So rat_spit is in favor of self-righteousness. Very Christian.

Just shaking the lemon tree guys.

Why do you say that? The believers I’ve encounter take the Bible to be the living word of Gid. ie. indispensable

I clearly said the book isn’t necessary. So, no. I’m not going off the work of mark Matthew luke or John. I’m going off the self evident truth that if righteousness can be established and acknowledged for what it is, it implies the existence of a being who most ideally embodies that principle.

Like all people, I am connected to a sense of righteousness. However, like all people also, I am not the person who necessarily embodies it perfectly. I make all kinds of moral mistakes.

But having accessed righteousness in and of itself, we can envisage a being who most perfectly embodies that principle. That being, coincidentally, resembles in act and word, the being depicted in the Bible.

That doesn’t mean that the Bible is true (the New Testament I mean). What it does mean is that the principles of righteousness is so compelling that a myth so powerful was created around the being who exemplified it.

Since at least the Bible is either true or the myth is either divinely inspired by that righteous being, it follows that a belief in Jesus is quite natural for any one with any sense of compassion.

Again, morality is subjective, unless proven otherwise.

So he can only be fully rightous in his own mind and not to everyone else.

And i don’t think dying on a cross for everyones sins and thus everyone else from the on, be born in a debt to some cosmic mage is very compassionate.

Personally i’d say thats a dick move.

Thats your opinion. Couldn’t I just as easily say “morality is objective unless proven otherwise.”

We’re all more or less the same. We all have five senses. We all require the same things to survive. Our desires are different. Our paths in life are different.

But, this term “morality” has to be defined. Some of us have a conscience and some of us don’t. The very meaning of having a conscience is that when we hurt people in one way or another we’re filled with shame or anxiety.

And those of us with a conscience obtain a clean conscience by trusting in ourselves and acting out of righteousness. We all obtain a clean conscience in the same way. So the variables which condition the weight on our conscience are the same. We’re all weighed down by grief for the same reasons.

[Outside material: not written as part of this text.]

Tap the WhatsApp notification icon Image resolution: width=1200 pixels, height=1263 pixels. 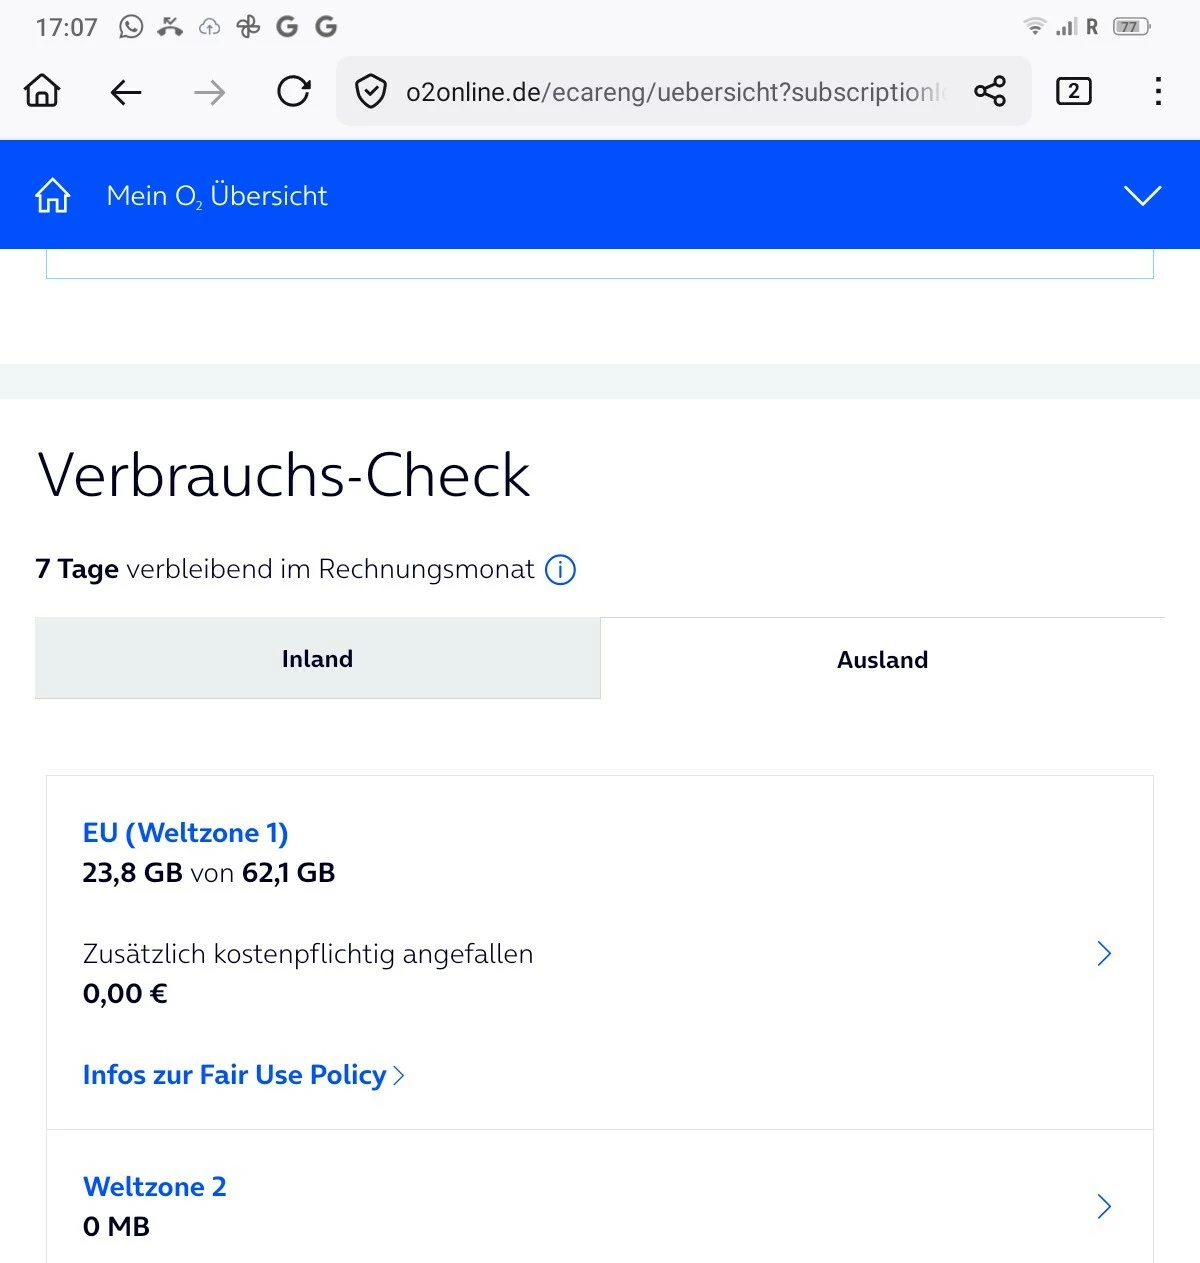pos(131,27)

There is only a finite number of human behaviours. And all of them have consequences. Those of us with a conscience either suffer or benefit from these behaviours (depending on which are right and which are wicked).

The people without “morals” - without a conscience aren’t affectted by the consequences of their actiojs.

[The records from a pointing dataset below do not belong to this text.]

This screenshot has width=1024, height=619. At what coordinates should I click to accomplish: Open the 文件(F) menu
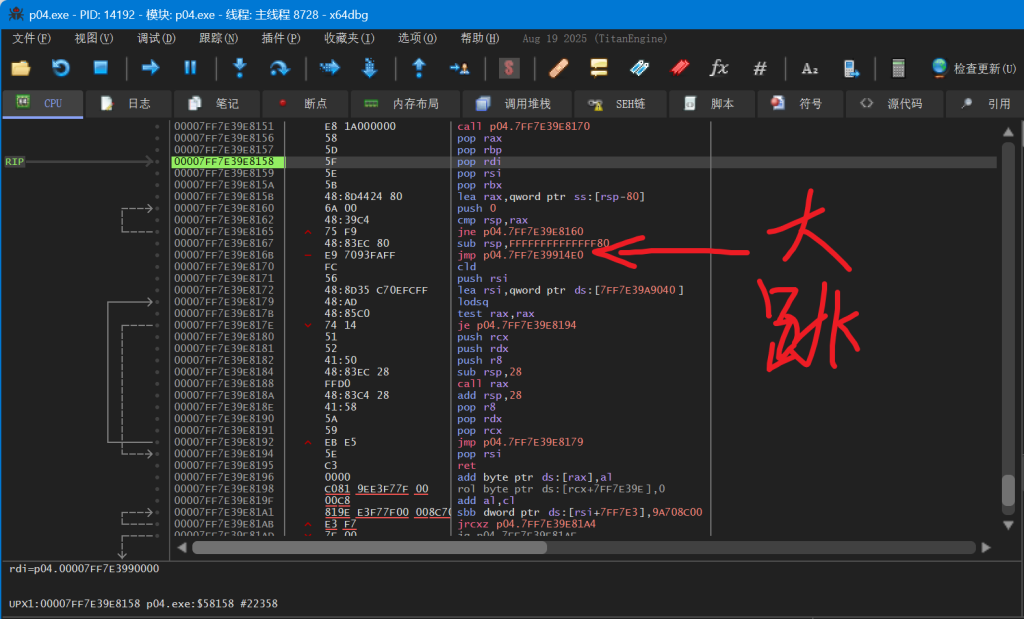click(31, 38)
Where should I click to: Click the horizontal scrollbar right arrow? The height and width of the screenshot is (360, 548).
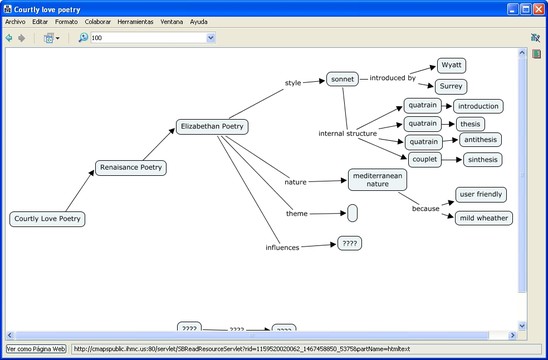tap(512, 335)
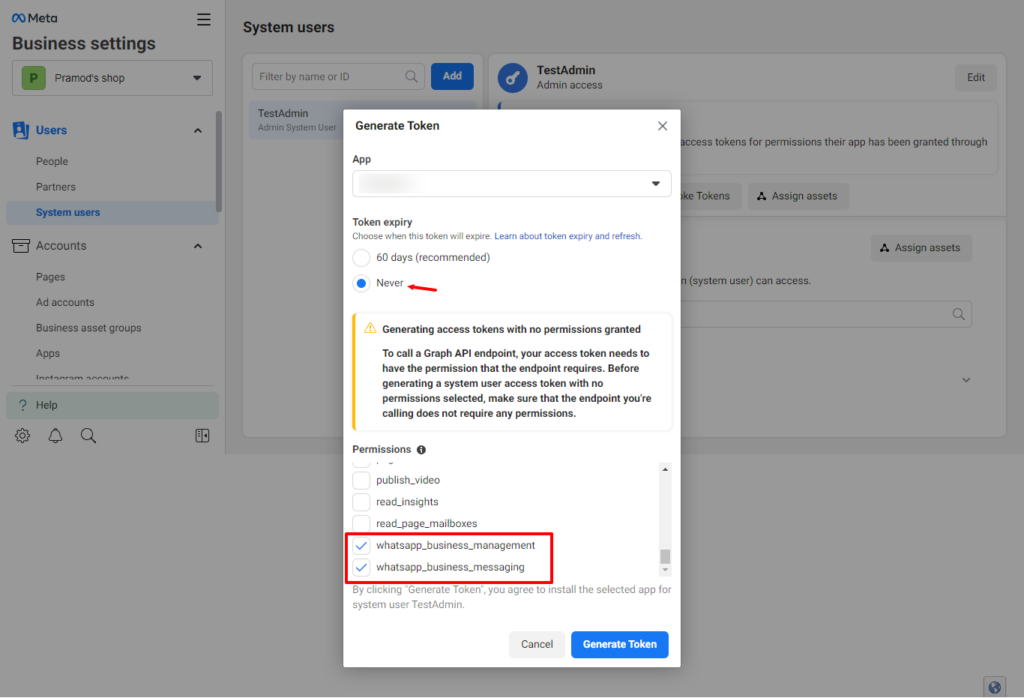The width and height of the screenshot is (1024, 698).
Task: Go to Ad accounts in sidebar
Action: pyautogui.click(x=65, y=302)
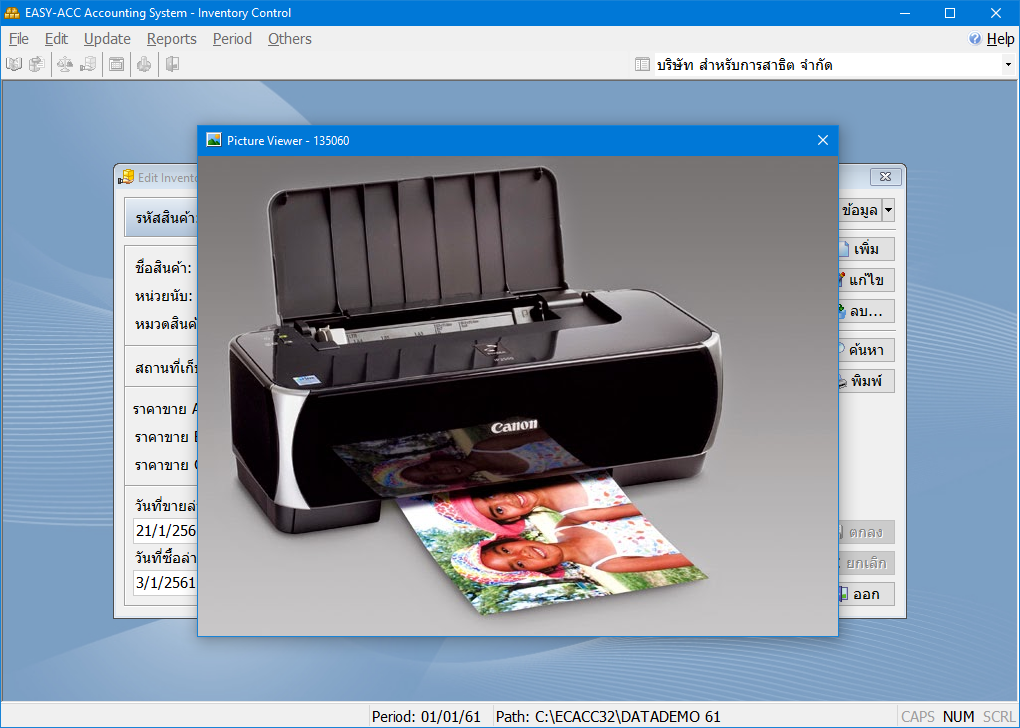The image size is (1020, 728).
Task: Open the Reports menu
Action: coord(171,39)
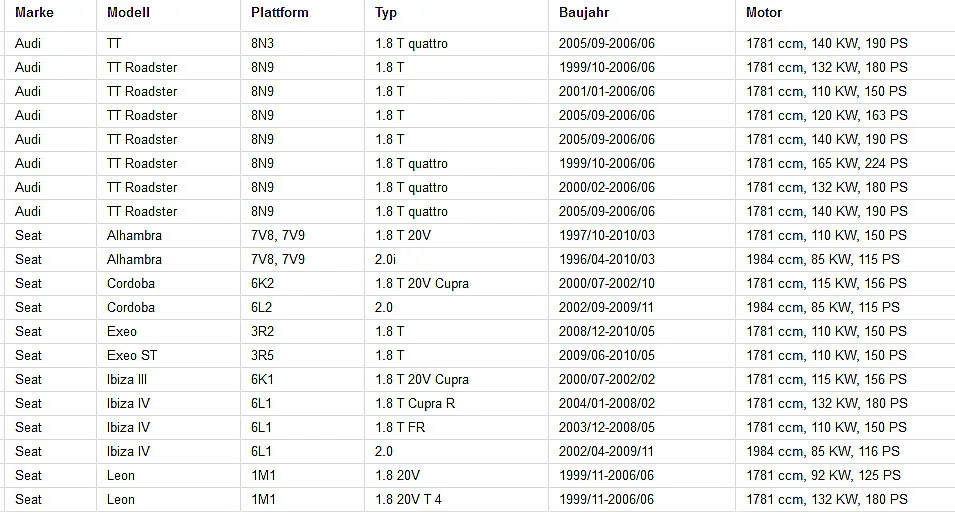Click the Motor column header
Screen dimensions: 955x512
845,13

So when someone says “morality is subjective” and points to the morality of the Nazis as a clear example of how our survival in society depends on a fluctuating scale of what is right and wrong, they are failing to keep in mind that some people don’t have morals and don’t have a conscience.

No. The perfection of righteousness is intuitive to everyone. We all know what a perfect person is. We just fail to meet that standard because we’re imperfect. And it’s exactly because we fail to live up to the standard of full righteousness that we are capable of evil.

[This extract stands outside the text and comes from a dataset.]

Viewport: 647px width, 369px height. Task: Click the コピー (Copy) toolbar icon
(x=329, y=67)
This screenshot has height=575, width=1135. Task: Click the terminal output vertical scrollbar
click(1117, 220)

I don’t think he needed to die on a cross at all. It wasn’t necessary nor does it preclude him from being the embodiment of compassion. Plus, you say that as if he chose to get crucified.

No, because everything is subjective until proven.

Disagree, we all have a conscience, though each persons is different, as is there ability or inabilty to ‘listen’ to it.

Again, you’re implying some people have no morals, yet they would argue differently.
They would argue that they have a set of korals, they just happen to be different to yours.

Hence, subjective.

Ok, well then was it morally right of Britain to blanket bomb Dresden? Or for the US to drop two nukes?

Thats incorrect, because i sure as heck don’t have any idea of what is perfect.

That implies that something is without fault, i personally don’t believe anything is.

My two year old son is absolutely wonderful and makes my world as happy as it can be.

Give him a marker and he’ll still draw on the walls, or both.

If you spoke as he did in those times, you know the consequences.

Unless he was a total fucking idiot.